The MFI uses the proceeds of the debenture issue to promptly lend out again. That creates another few hundred thousand borrowers, based on which another SPV is formed, and the same cycle repeats all over again. Meanwhile, those in the MFI who have figured out what is happening cannot stop it, for several reasons. The system is on a roll, and anyone who resists will be brushed out of the way. Their bonuses depend on the amount of money they lend out; it is in their interest to lend out more and more. There are fissures building up within the system like those under the ground before an earthquake, but it is no one's interest to go around looking for fissures; those who warn of future collapse are labeled as Cassandras and ostracized for spoiling the party.

 

The funds which subscribe to these debentures are all acting on behalf of millions of investors spread across the country. These investors in turn could be banks or institutions who are funneling their borrowers' money into these funds. The rot spreads.

 

RBI in the meanwhile starts getting worried and talks of putting curbs in place. In fact, they do institute some measures like increasing the risk weightage on these assets, and declaring that MFI's who form SPV's for onward lending retain at least a part of the loans in their books; this does result in abating the frenzy somewhat; but it is too little and too late.

 

And then one day something like the current crisis hits. The trigger could be anything.
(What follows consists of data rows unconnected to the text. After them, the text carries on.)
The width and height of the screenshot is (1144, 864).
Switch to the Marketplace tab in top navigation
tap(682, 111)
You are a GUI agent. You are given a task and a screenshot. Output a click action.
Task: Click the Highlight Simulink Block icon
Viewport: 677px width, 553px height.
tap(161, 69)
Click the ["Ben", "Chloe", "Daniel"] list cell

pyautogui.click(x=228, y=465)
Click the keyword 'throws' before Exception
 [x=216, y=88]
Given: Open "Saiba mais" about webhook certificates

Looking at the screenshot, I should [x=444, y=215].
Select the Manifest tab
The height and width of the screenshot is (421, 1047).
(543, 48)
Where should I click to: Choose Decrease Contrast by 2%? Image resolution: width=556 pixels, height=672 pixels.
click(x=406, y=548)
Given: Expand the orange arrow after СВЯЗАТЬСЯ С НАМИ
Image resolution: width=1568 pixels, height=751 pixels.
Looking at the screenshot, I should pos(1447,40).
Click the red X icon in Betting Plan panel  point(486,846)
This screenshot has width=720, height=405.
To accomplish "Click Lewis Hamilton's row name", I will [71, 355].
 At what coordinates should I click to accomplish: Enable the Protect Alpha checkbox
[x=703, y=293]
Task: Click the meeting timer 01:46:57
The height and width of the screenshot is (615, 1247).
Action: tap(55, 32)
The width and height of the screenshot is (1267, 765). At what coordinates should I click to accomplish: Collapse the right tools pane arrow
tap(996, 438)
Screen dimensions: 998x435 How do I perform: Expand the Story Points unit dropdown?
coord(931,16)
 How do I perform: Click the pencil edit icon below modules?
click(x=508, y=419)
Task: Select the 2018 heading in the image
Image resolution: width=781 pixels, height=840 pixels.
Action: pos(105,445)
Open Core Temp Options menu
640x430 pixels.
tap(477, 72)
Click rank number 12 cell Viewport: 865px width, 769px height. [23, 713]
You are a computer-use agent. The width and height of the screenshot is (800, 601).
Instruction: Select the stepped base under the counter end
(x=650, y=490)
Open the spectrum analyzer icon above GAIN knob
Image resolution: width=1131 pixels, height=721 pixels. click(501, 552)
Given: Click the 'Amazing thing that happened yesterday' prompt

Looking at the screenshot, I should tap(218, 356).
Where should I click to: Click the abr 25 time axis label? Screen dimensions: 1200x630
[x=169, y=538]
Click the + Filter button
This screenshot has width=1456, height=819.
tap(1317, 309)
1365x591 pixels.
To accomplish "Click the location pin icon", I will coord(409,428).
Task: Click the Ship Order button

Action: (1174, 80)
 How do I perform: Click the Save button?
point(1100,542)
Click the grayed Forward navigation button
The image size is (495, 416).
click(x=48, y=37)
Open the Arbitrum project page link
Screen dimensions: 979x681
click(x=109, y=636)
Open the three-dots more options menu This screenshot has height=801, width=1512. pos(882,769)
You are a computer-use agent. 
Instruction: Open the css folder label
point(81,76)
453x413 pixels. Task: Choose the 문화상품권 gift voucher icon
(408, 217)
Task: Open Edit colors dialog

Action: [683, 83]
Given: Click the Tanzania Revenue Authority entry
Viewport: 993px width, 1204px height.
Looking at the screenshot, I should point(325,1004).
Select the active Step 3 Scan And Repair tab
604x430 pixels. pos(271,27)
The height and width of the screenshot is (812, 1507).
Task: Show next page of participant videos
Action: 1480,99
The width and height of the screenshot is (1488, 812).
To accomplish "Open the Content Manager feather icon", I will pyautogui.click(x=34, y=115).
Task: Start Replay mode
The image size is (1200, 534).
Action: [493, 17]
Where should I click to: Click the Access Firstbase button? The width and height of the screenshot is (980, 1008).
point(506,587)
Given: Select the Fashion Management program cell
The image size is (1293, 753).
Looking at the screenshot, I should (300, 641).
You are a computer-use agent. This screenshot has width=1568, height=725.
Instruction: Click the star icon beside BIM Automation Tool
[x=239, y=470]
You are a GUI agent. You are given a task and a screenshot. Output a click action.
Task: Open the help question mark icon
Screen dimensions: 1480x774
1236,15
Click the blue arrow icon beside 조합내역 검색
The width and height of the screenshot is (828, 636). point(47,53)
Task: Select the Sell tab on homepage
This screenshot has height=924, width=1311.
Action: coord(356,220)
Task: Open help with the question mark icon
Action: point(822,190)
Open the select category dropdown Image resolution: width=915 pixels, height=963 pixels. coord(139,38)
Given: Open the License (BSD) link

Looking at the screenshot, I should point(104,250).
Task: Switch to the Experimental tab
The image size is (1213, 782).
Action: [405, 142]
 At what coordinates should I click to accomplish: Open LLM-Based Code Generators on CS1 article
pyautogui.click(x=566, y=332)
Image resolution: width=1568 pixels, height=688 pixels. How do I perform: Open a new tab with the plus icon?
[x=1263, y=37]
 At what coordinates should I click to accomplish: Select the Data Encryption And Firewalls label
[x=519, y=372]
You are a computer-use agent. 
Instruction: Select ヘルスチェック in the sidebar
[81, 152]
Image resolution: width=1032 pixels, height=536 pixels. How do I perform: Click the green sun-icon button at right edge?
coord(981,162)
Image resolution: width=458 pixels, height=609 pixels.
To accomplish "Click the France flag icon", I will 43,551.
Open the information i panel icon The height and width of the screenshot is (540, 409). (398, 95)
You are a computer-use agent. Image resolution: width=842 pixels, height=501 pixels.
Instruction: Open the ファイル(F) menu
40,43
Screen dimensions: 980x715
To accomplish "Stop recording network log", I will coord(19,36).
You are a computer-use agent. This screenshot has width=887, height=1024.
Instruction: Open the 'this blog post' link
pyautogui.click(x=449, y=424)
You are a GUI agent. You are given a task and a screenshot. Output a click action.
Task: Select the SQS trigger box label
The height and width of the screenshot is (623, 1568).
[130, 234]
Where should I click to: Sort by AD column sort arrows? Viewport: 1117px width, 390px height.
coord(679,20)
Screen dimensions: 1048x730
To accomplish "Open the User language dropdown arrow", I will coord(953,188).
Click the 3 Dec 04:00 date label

It could be a spontaneous public uprising due to farmer suicides; it could be politicians playing dirty; it could be that a couple of MFI's got too greedy and started lending to absolute paupers without addresses; or it could just happen for no reason, but happen it will. When the fissures develop within the system, the earthquake finally happens because of a small shift in the tectonic plates.

 

And all hell breaks loose. People stop repaying their loans. MFI's loan books are suddenly worthless. Their SPV's are worthless. The funds who invested in these SPV's are helpless. The paper they hold is worthless. However, the people who have invested in these funds are all common folk who are not even aware of all this. If the government does not intervene, the whole banking and insurance sector in the country could collapse. The financial industry is built on trust; once a couple of banks go under, the entire system will be in danger of collapsing. It does not help that the major lenders who are facing trouble are "too big to fail". Their collapse could endanger the stability of the country. So the government steps in and bails out the ailing banks with taxpayers' money.

 

All this sounds familiar, of course. It is very similar to what happened during the global financial crisis.

 

So in a way it is good that the MFI crisis hit us now when the industry is in its infancy. The sector will still bounce back – there is too much of a need out there for that not to happen. However, the warning bells that have been rung now, will result in better regulations and oversight. The industry will self-regulate. RBI will put in rules in place for lending. The government at the center will pass laws or work with the state governments for a common framework for regulation. The industry will evolve and emerge much stronger.

 

Bad  things that happen also result in some good, sometimes.